The fundamental market theory of equilibrium, in economics, can be compared to notions of justice conceived in other disciplines, such as electoral democracy and politics. After centuries of trading trials and wars, we were told by leading governments (who may be called ‘geographies of power’) that the magic bullet for the greater common good could now be achieved. But whilst the Market is equated with self-evident truth, its routine consequences are characterised by inequality. The question then is whether these routines are naturalised through the system, or naturally occurring? Put simply, is the world’s large and increasingly impoverished population poor and dispossessed in spite of the market’s current architecture, or because of it?

The market phenomenon is propagated as existing for a purpose that is greater than technical global regulation structured to govern self-seeking economic actors and geographies of power. The metaphor thus exists that there is a higher moral currency to the market, a ‘fact-based’ value to the scheme of it, a logic to the design. Developing government intervention – such as generic medicines, subsidised agriculture, pro-poor taxation and the like, is perceived as disrupting an efficient pricing mechanism located within the broader structure of multilateral systems.

The design posits statements that economic efficiency (Pareto optimality) is a rational expectation, and consequence, of the Market, provided there is little or ideally no intervention; or alternately, as a system dynamically developing devising the best way forward.

Far from being just ‘theories’, general equilibrium (GE) models such as Arrow and Debreu’s ‘Existence of an Equilibrium for a Competitive Economy’ 1954 are cited as unquestionable proof that such logic generates viability and efficiency via a self-adjusting system.

Nobel prizes by the Bank of Sweden were doled out. Stanford University’s Professor Peter Hammond rightly called it the basis of ‘almost standard assumptions’. It was lauded as a major advance in economic theory, and considered proof of rational engagements with ‘commodities’ – unbundled and precisely quantifiable goods – mediated by markets (existing for every time and place), relative also to microeconomics.
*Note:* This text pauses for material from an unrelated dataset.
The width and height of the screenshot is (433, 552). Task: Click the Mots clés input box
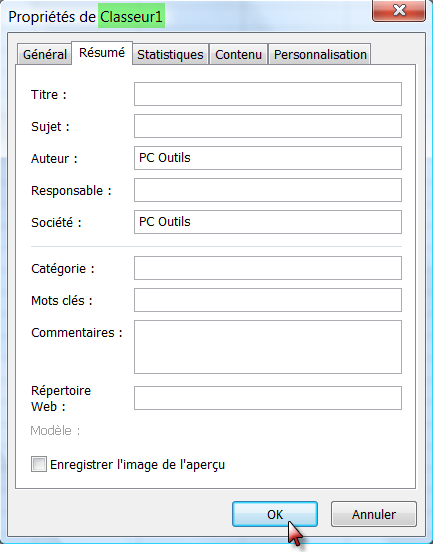click(268, 300)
Conventionally, it includes markets like human resources, with labor presented as a temporary state until the economy functioned efficiently.
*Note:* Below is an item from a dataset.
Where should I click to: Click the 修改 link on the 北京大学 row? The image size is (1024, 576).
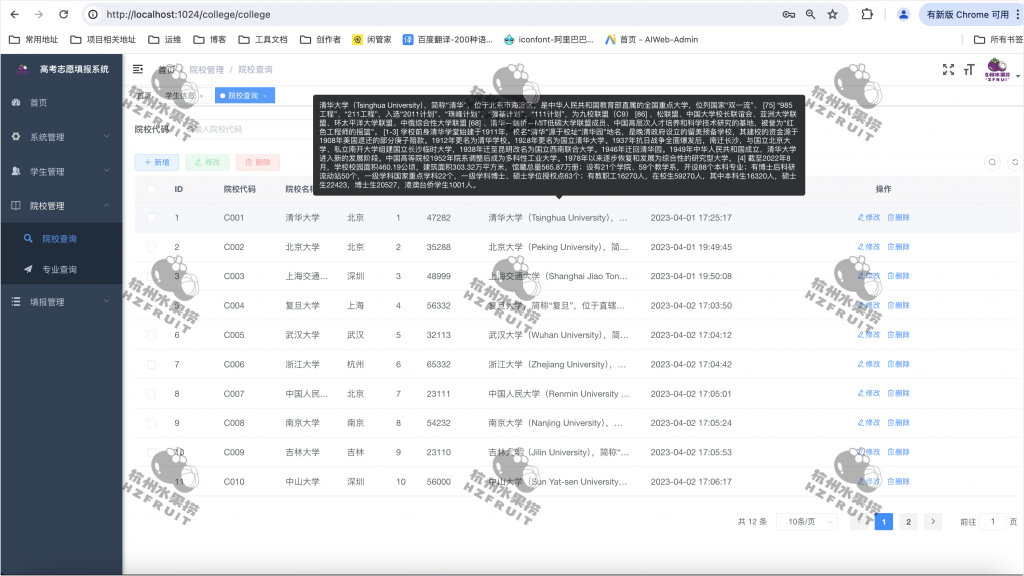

Socializing risks, privatizing profits

But this logic, of zero tolerance for intervention, clearly does not apply to geographies of power, peddling such economic medicine: entities like Bear Stearns, the US’s fifth largest investment firm, received over $30 billion, in public funds, from the US Fed to guarantee the company’s riskier investments. Here, we see risk socialized and profits privatized.

And not for good reason: About 75% or more of the company’s ‘investments’ were conducted in secrecy jurisdictions such as the Cayman Islands, via the Walker Group. Others, like Bank of America, would claim $2 trillion. Far from being isolated incidents, over 80% of hedge funds globally, and 39% of foreign direct investment (FDI), operate through commercialized sovereignties, like the Caymans, that peddle secrecy to corner the market in immobile and mobile capital. And from these secrecy jurisdictions operating on the quiet and sly, island ‘offshore’ economies are usually satellite offices to the major ‘onshore’ secrecy havens. For instance, over 50% of the world’s secrecy havens are controlled by the UK.